I just listened to this episode of Freakonomics Radio podcast the other day, which I enjoyed very much and learned a lot from, and I think you’ll love it too. Freakonomics Radio is hosted full time by Stephen Dubner, one of the two authors of the famous book of the same name, published in 2005, with occasional guest hosting by its other author Steven Levitt. The book and podcast consider individual, social, and political situations from the view that human behavior is best explained in terms of the incentives that motivate us.
The podcast episode I’m recommending here is called ‘Is Migration a Basic Human Right?’ and I can hardly think of a more timely question. As Syrians fleeing death and destruction flee their war-torn country, we are invited to consider this question: do nations’ rights to maintain secure borders trump (how funny …no, actually ironic that I need that particular word right here!) the individual human right to survive and to flourish?
I love Freakonomics, despite the fact that it adopts, at times, a dismissive and even scornful tone towards philosophy (as do some of my other favorite podcasts), but that’s okay: there’s so much good information and clearheaded processing of it that its informative values trumps (groan) what might be philosophically lacking. After all, I believe, philosophy is at its best when it’s informed and disciplined by evidence, and it’s such a firmly established, fascinating, and eminently useful discipline that it can withstand critique and dismissiveness from economists, science enthusiasts, and so on. But to my edification and delight, the guest in this episode, Alex Tabarrok, professor of economics at George Mason University, gives a spirited defense of philosophy almost right off the bat.
Here’s a little excerpt for those of you in a hurry, but for the rest, I recommend you just skip this and go listen to the whole thing. Enjoy!
DUBNER: …As much as you may not like those reasons, aren’t they very much a symptom of the way humans have behaved throughout history? Borders, I mean.
TABARROK: So, borders are very common in one sense. As you say, when you look around, that’s the way the world is organized. And we’ve just gotten so used to them that we don’t even ask very much about their fundamental justification. And it’s when you come to ask about the fundamental justifications for borders that they begin to look very strange. Because they run counter to almost all of our moral writings and intuitions and philosophies. …
DUBNER: …I’ll be the skeptic for a moment — I could just say, “Well, that’s what philosophers do.
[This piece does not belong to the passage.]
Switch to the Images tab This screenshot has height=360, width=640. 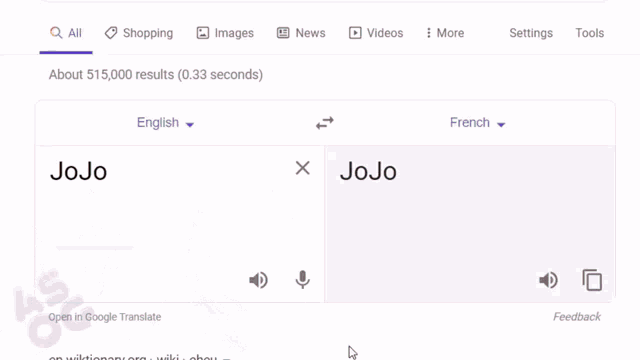click(x=225, y=33)
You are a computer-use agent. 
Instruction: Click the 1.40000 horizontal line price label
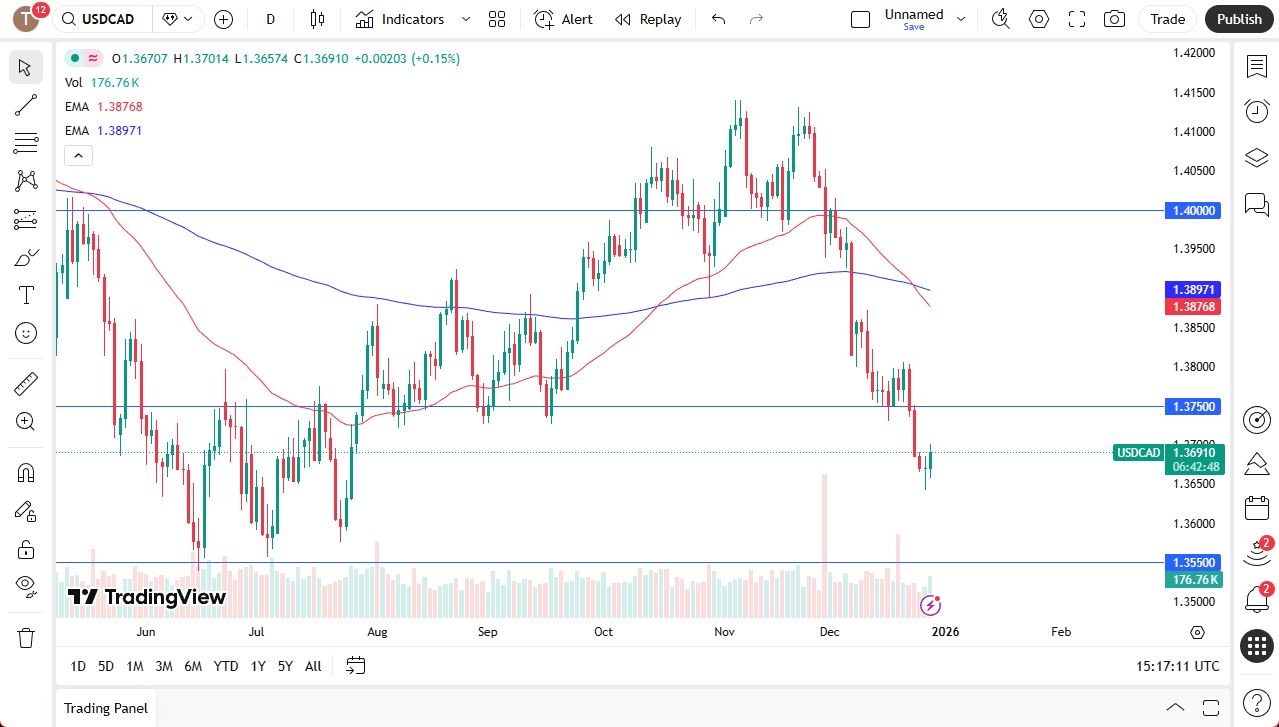click(1193, 211)
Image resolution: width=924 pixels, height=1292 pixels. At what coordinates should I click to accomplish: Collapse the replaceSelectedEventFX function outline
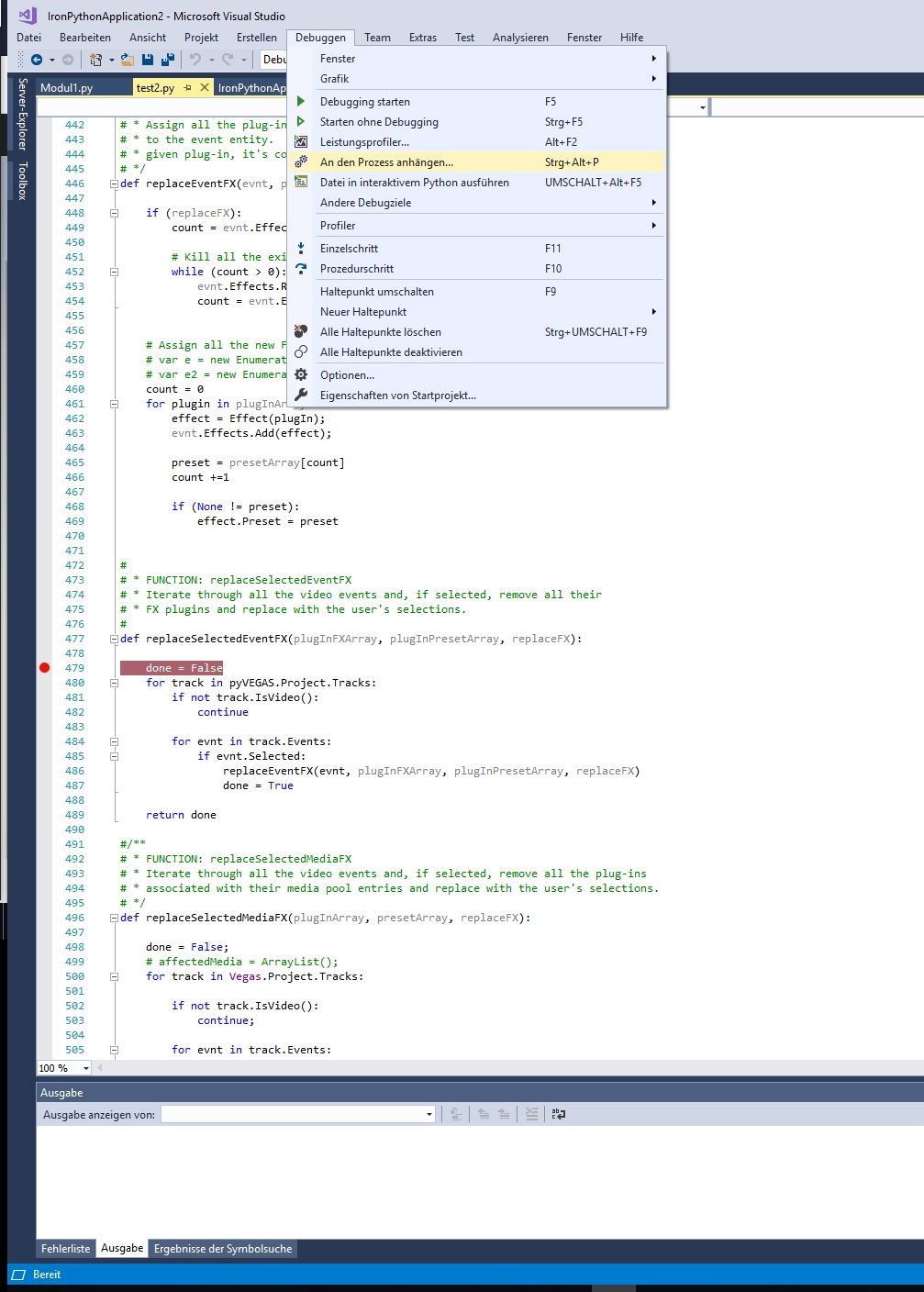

Philosophers talk about ‘in a perfect world where all people were X, Y, and Z, things would go like this.’” But we all know that philosophers have no idea how the world actually works.
TABARROK: So, you know, our moral intuitions and indeed our laws today are that you shouldn’t discriminate against someone because of their race, because of their gender, their sexual preference or other issues. But for odd reasons, it’s perfectly OK to discriminate against someone because they were born somewhere else …Now, to defend philosophy, for very long periods of time, racism was perfectly normal; people have been doing it for thousands of years. And then people began to ask, “Well, what justification is there for treating someone so differently just because of their race?” And when people couldn’t come up with an answer to that question, when they were forced into this discomforting area that they can’t justify this terrible injustice, things began to change. …
Sources and inspiration:
Dubner, Stephen. ‘Is Migration a Basic Human Right?’, Freakonomics Radio podcast, episode 231.